[Task prompt]
Each entry that appears below should be restated word for word.

[Stored records]
┌──
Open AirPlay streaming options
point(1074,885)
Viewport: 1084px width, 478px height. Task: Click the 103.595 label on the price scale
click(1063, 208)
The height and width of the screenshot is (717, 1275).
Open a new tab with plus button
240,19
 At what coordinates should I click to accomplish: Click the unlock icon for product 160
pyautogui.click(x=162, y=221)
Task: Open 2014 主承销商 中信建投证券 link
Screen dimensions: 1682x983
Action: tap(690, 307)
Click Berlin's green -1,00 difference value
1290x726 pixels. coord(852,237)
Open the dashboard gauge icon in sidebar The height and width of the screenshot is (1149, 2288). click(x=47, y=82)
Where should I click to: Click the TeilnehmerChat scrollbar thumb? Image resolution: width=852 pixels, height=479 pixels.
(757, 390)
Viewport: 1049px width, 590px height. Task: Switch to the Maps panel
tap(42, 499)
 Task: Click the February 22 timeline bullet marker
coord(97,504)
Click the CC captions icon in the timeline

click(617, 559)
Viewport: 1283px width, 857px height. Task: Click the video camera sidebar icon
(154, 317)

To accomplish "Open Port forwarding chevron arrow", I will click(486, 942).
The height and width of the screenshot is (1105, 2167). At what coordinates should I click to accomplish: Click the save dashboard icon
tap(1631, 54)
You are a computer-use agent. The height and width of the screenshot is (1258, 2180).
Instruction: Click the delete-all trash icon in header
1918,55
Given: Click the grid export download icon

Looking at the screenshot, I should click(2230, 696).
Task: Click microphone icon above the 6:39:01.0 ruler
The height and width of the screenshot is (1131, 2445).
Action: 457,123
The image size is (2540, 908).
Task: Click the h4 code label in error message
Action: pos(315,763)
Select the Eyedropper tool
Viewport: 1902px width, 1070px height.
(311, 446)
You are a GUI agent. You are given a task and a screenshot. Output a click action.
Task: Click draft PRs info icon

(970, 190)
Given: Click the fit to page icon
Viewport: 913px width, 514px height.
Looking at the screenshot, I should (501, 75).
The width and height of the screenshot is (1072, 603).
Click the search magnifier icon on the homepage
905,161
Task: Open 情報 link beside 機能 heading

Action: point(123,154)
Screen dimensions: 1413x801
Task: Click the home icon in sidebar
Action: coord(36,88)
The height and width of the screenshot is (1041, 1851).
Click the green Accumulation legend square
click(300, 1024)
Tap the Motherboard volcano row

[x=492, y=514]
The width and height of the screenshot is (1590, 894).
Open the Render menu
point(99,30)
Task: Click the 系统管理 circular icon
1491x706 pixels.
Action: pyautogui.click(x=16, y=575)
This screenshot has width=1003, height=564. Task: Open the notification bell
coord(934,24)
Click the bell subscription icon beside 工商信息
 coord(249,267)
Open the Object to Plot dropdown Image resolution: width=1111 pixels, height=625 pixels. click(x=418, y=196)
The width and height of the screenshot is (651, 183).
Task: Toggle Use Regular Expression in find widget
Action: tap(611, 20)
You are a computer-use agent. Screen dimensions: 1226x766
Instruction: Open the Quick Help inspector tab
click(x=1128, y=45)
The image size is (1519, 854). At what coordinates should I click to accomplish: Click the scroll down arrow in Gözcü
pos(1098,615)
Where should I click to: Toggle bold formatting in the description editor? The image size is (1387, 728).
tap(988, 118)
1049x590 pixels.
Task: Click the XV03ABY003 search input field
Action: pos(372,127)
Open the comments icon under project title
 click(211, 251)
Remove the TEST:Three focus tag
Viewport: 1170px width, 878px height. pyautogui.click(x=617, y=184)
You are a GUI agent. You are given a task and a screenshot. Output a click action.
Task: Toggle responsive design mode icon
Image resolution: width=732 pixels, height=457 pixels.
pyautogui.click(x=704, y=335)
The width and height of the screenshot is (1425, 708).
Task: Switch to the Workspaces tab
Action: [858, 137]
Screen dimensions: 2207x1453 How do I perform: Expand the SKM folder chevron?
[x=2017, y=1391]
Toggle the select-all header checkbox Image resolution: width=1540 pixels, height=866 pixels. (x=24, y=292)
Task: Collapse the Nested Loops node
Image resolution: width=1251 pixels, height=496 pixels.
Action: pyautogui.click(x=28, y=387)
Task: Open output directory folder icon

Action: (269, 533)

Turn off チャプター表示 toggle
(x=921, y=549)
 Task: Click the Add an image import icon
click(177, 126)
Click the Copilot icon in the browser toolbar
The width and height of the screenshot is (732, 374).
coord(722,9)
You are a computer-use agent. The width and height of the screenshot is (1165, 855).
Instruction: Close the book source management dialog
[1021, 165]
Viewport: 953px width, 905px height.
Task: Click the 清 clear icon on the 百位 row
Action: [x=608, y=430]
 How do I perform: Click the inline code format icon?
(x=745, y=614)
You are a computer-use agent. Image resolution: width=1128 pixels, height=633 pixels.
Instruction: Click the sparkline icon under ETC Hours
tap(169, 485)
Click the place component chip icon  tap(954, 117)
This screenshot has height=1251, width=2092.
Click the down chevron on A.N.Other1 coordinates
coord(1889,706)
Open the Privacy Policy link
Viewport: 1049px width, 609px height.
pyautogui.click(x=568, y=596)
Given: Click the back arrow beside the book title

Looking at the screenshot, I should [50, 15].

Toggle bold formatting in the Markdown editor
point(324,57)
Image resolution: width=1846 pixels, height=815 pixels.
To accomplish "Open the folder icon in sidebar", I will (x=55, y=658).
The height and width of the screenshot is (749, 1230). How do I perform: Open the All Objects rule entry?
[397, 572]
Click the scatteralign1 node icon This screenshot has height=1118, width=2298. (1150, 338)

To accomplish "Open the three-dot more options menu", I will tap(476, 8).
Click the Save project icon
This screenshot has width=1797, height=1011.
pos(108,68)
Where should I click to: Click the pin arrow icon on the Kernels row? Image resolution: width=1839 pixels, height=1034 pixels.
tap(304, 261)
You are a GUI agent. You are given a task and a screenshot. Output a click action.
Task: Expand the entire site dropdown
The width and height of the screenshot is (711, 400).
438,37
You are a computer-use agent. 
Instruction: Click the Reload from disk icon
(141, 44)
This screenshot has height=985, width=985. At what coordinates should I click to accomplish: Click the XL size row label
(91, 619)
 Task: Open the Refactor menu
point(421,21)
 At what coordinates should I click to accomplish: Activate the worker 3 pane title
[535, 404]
└──
[Answer to the exercise]
Open AirPlay streaming options
point(1074,885)
Viewport: 1084px width, 478px height. Task: Click the 103.595 label on the price scale
click(1063, 208)
The height and width of the screenshot is (717, 1275).
Open a new tab with plus button
240,19
 At what coordinates should I click to accomplish: Click the unlock icon for product 160
pyautogui.click(x=162, y=221)
Task: Open 2014 主承销商 中信建投证券 link
Screen dimensions: 1682x983
Action: tap(690, 307)
Click Berlin's green -1,00 difference value
1290x726 pixels. coord(852,237)
Open the dashboard gauge icon in sidebar The height and width of the screenshot is (1149, 2288). click(x=47, y=82)
Where should I click to: Click the TeilnehmerChat scrollbar thumb? Image resolution: width=852 pixels, height=479 pixels.
(757, 390)
Viewport: 1049px width, 590px height. Task: Switch to the Maps panel
tap(42, 499)
 Task: Click the February 22 timeline bullet marker
coord(97,504)
Click the CC captions icon in the timeline

click(617, 559)
Viewport: 1283px width, 857px height. Task: Click the video camera sidebar icon
(154, 317)

To accomplish "Open Port forwarding chevron arrow", I will click(486, 942).
The height and width of the screenshot is (1105, 2167). At what coordinates should I click to accomplish: Click the save dashboard icon
tap(1631, 54)
You are a computer-use agent. The height and width of the screenshot is (1258, 2180).
Instruction: Click the delete-all trash icon in header
1918,55
Given: Click the grid export download icon

Looking at the screenshot, I should click(2230, 696).
Task: Click microphone icon above the 6:39:01.0 ruler
The height and width of the screenshot is (1131, 2445).
Action: 457,123
The image size is (2540, 908).
Task: Click the h4 code label in error message
Action: pos(315,763)
Select the Eyedropper tool
Viewport: 1902px width, 1070px height.
(311, 446)
You are a GUI agent. You are given a task and a screenshot. Output a click action.
Task: Click draft PRs info icon

(970, 190)
Given: Click the fit to page icon
Viewport: 913px width, 514px height.
Looking at the screenshot, I should (501, 75).
The width and height of the screenshot is (1072, 603).
Click the search magnifier icon on the homepage
905,161
Task: Open 情報 link beside 機能 heading

Action: point(123,154)
Screen dimensions: 1413x801
Task: Click the home icon in sidebar
Action: coord(36,88)
The height and width of the screenshot is (1041, 1851).
Click the green Accumulation legend square
click(300, 1024)
Tap the Motherboard volcano row

[x=492, y=514]
The width and height of the screenshot is (1590, 894).
Open the Render menu
point(99,30)
Task: Click the 系统管理 circular icon
1491x706 pixels.
Action: pyautogui.click(x=16, y=575)
This screenshot has width=1003, height=564. Task: Open the notification bell
coord(934,24)
Click the bell subscription icon beside 工商信息
 coord(249,267)
Open the Object to Plot dropdown Image resolution: width=1111 pixels, height=625 pixels. click(x=418, y=196)
The width and height of the screenshot is (651, 183).
Task: Toggle Use Regular Expression in find widget
Action: tap(611, 20)
You are a computer-use agent. Screen dimensions: 1226x766
Instruction: Open the Quick Help inspector tab
click(x=1128, y=45)
The image size is (1519, 854). At what coordinates should I click to accomplish: Click the scroll down arrow in Gözcü
pos(1098,615)
Where should I click to: Toggle bold formatting in the description editor? The image size is (1387, 728).
tap(988, 118)
1049x590 pixels.
Task: Click the XV03ABY003 search input field
Action: pos(372,127)
Open the comments icon under project title
 click(211, 251)
Remove the TEST:Three focus tag
Viewport: 1170px width, 878px height. pyautogui.click(x=617, y=184)
You are a GUI agent. You are given a task and a screenshot. Output a click action.
Task: Toggle responsive design mode icon
Image resolution: width=732 pixels, height=457 pixels.
pyautogui.click(x=704, y=335)
The width and height of the screenshot is (1425, 708).
Task: Switch to the Workspaces tab
Action: [858, 137]
Screen dimensions: 2207x1453 How do I perform: Expand the SKM folder chevron?
[x=2017, y=1391]
Toggle the select-all header checkbox Image resolution: width=1540 pixels, height=866 pixels. (x=24, y=292)
Task: Collapse the Nested Loops node
Image resolution: width=1251 pixels, height=496 pixels.
Action: pyautogui.click(x=28, y=387)
Task: Open output directory folder icon

Action: (269, 533)

Turn off チャプター表示 toggle
(x=921, y=549)
 Task: Click the Add an image import icon
click(177, 126)
Click the Copilot icon in the browser toolbar
The width and height of the screenshot is (732, 374).
coord(722,9)
You are a computer-use agent. The width and height of the screenshot is (1165, 855).
Instruction: Close the book source management dialog
[1021, 165]
Viewport: 953px width, 905px height.
Task: Click the 清 clear icon on the 百位 row
Action: [x=608, y=430]
 How do I perform: Click the inline code format icon?
(x=745, y=614)
You are a computer-use agent. Image resolution: width=1128 pixels, height=633 pixels.
Instruction: Click the sparkline icon under ETC Hours
tap(169, 485)
Click the place component chip icon  tap(954, 117)
This screenshot has height=1251, width=2092.
Click the down chevron on A.N.Other1 coordinates
coord(1889,706)
Open the Privacy Policy link
Viewport: 1049px width, 609px height.
pyautogui.click(x=568, y=596)
Given: Click the back arrow beside the book title

Looking at the screenshot, I should [50, 15].

Toggle bold formatting in the Markdown editor
point(324,57)
Image resolution: width=1846 pixels, height=815 pixels.
To accomplish "Open the folder icon in sidebar", I will (x=55, y=658).
The height and width of the screenshot is (749, 1230). How do I perform: Open the All Objects rule entry?
[397, 572]
Click the scatteralign1 node icon This screenshot has height=1118, width=2298. (1150, 338)

To accomplish "Open the three-dot more options menu", I will tap(476, 8).
Click the Save project icon
This screenshot has width=1797, height=1011.
pos(108,68)
Where should I click to: Click the pin arrow icon on the Kernels row? Image resolution: width=1839 pixels, height=1034 pixels.
tap(304, 261)
You are a GUI agent. You are given a task and a screenshot. Output a click action.
Task: Expand the entire site dropdown
The width and height of the screenshot is (711, 400).
438,37
You are a computer-use agent. 
Instruction: Click the Reload from disk icon
(141, 44)
This screenshot has height=985, width=985. At what coordinates should I click to accomplish: Click the XL size row label
(91, 619)
 Task: Open the Refactor menu
point(421,21)
 At what coordinates should I click to accomplish: Activate the worker 3 pane title
[535, 404]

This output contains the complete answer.